Mohammed, un touriste originaire de Casablanca, a choisi de passer ses vacances entre vallées, collines et montagnes dans le sud, dont il rêvait depuis longtemps, mais qu’il n’avait jamais encore vu. "Dans ces sites enchanteurs, le touriste trouve tout ce qui repose l’esprit après une année de travail", explique-t-il.
L’endroit est également un véritable paradis pour les chasseurs de souvenirs. "Les touristes ne repartent pas les mains vides, parce que les gens y possèdent des talents manuels exceptionnels pour fabriquer les produits locaux traditionnels", ajoute-t-il.
"Ces auberges offrent également des emplois aux habitants de la région", explique Mohammed, soulignant que ces derniers emmènent les touristes pour des randonnées à dos de chameau ou leur proposent des visites dans des sites historiques qui abondent dans la région.
Le Maroc aide les populations locales isolées et marginalisées à gérer les recettes du tourisme et à redistribuer les profits générés par ces nouveaux visiteurs.
Ce développement de l’économie locale "préserve la dignité des Marocains, les met à l’abri du besoin et de la douleur de l’émigration en quête d’autres moyens de subsistance, loin de leurs familles et de leur village", explique Mohamed Lamine, un expatrié qui a vécu en France pendant plus de vingt ans.
"Ce projet a réhabilité une région montagneuse reculée et amélioré le niveau de vie des gens", reconnaît Abdalah Bahamu, le propriétaire de l’auberge Sirwa dans le village de Tagmoute.

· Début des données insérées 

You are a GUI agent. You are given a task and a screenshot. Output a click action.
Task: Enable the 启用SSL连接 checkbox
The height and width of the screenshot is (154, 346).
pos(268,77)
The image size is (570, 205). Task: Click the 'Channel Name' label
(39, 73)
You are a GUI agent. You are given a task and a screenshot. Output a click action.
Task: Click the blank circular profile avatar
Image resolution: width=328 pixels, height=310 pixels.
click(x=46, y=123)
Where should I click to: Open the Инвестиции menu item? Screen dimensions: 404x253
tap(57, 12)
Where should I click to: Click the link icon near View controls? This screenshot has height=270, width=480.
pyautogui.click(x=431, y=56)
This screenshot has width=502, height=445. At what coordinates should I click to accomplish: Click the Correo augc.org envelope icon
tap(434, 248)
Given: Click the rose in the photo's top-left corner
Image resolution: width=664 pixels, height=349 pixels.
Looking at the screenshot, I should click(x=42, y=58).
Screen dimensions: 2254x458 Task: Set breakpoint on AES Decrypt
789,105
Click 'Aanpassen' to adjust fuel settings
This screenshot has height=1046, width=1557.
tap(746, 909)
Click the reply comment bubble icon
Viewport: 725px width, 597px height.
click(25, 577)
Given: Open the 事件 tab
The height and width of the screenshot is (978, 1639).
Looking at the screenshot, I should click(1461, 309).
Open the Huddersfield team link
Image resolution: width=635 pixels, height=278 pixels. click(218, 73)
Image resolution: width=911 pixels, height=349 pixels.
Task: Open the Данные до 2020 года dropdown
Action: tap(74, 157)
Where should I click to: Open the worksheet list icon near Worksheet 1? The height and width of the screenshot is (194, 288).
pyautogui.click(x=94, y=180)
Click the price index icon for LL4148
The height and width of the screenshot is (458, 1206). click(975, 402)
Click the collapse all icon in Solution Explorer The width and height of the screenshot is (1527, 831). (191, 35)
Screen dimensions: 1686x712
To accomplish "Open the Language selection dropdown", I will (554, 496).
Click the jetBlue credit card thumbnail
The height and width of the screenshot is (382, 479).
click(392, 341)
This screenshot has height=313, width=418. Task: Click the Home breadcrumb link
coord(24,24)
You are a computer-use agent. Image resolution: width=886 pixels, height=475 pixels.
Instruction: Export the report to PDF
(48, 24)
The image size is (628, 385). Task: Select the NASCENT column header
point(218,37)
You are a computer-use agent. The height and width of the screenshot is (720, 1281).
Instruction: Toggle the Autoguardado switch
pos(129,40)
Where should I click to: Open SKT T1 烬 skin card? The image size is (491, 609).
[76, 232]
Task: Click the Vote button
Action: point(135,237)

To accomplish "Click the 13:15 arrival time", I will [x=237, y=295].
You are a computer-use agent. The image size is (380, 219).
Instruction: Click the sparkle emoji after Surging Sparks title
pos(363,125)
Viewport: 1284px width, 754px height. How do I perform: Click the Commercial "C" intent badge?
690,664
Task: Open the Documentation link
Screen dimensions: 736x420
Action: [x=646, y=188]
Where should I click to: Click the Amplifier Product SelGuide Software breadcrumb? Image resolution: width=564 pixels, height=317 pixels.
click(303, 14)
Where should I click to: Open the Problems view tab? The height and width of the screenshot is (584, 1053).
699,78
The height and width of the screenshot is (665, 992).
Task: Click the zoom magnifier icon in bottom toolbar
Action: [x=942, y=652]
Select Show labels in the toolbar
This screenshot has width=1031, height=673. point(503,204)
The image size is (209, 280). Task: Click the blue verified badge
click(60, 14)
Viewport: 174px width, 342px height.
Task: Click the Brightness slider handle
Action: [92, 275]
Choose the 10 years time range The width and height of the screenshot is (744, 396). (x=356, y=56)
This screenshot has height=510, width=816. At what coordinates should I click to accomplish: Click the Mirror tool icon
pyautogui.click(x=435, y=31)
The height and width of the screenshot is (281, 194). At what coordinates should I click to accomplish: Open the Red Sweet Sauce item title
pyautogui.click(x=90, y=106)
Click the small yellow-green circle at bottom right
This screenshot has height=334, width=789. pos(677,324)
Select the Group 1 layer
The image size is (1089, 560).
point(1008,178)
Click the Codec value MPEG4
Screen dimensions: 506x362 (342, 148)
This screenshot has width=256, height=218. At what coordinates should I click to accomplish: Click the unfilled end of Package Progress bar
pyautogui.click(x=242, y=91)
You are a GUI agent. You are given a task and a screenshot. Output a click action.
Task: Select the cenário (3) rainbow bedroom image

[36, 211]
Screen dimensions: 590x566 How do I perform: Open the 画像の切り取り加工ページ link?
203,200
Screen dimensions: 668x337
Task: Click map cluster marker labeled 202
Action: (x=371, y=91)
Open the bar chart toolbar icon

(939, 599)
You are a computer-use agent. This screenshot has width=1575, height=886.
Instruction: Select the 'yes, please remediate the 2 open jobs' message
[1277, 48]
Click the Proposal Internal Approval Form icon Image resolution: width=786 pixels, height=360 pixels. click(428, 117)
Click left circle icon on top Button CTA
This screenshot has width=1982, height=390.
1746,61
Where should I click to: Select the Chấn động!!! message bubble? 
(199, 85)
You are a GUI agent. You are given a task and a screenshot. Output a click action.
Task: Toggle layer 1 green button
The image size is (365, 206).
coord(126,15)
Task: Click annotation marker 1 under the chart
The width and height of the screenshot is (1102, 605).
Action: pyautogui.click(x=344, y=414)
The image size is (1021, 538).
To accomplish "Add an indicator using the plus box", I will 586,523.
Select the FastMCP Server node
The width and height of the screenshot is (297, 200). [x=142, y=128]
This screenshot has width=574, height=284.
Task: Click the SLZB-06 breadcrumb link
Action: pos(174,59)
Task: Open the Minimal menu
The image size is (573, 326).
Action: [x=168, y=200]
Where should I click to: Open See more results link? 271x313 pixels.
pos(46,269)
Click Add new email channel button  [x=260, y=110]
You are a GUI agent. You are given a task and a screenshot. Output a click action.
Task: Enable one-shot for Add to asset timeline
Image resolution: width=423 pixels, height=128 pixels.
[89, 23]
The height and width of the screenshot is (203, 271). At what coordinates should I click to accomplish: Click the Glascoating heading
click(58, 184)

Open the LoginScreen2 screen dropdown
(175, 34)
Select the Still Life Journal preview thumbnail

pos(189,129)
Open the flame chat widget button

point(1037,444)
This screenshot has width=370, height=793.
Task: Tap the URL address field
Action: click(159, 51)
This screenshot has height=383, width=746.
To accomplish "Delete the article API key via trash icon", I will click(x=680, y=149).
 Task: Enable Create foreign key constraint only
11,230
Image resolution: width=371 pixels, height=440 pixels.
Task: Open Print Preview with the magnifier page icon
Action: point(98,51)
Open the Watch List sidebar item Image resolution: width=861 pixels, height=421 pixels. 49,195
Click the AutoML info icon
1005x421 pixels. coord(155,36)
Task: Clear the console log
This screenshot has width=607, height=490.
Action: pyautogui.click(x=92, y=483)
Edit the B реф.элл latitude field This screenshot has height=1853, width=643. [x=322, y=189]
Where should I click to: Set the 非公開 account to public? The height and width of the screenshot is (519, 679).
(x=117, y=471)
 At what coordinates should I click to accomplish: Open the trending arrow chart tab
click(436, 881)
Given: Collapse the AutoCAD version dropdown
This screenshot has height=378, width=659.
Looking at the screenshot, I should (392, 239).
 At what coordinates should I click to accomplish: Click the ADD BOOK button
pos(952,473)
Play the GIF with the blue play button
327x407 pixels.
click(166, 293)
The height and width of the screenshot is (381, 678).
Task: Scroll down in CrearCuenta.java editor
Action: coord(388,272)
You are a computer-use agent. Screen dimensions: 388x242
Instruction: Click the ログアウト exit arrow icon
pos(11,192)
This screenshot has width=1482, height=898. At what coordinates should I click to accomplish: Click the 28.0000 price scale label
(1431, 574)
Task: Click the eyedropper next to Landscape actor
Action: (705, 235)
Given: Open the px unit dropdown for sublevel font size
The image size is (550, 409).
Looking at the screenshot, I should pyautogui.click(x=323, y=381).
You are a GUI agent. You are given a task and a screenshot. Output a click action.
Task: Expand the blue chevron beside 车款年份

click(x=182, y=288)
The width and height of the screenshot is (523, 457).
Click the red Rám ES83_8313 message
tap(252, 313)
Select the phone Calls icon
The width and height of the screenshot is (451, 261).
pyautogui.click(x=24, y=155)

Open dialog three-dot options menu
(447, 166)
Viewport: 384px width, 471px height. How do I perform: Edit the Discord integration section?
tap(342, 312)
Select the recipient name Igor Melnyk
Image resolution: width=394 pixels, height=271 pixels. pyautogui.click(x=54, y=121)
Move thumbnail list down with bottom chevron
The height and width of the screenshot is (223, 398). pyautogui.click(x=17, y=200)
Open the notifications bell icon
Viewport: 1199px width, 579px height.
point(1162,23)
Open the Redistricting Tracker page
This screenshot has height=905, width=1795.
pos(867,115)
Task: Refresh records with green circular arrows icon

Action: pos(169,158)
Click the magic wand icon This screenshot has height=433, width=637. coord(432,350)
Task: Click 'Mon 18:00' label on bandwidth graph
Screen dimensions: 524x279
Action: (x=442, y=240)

L’auberge d’Amlen est située à quatre kilomètres de la région touristique de Taforalt. Son propriétaire explique qu’elle permet à sa famille de vivre, les aide à rester sur la terre où ils sont nés et crée des possibilités d’emploi pour les habitants d’Amlen.
Une autre vieille maison traditionnelle dans le douar d’Asrarak aide également son propriétaire à s’assurer une source de revenu stable pour lui et sa famille, maintenant qu’il a construit une extension pour accueillir les visiteurs. Lahcen est fier que son auberge, baptisée Noujoum, ait attiré plusieurs groupes de touristes depuis le mois d’avril.
Ibrahim, un habitant du douar, ajoute : "Nous avons pris conscience de notre rôle dans l’économie nationale, car un certain nombre d’entre nous travaillent pour l’auberge ou fabriquent des produits traditionnels que nous vendons aux touristes."
"Vous ne pouvez imaginer le bonheur d’une femme qui peut gagner un peu d’argent en vendant un produit qu’elle a fabriqué de ses propres mains, ni la joie d’un homme lorsqu’il présente les produits naturels de sa région, comme le safran, les olives et les amandes", explique-t-il à Magharebia.
"Nous sommes désormais conscients de notre importance en tant que citoyens actifs et productifs."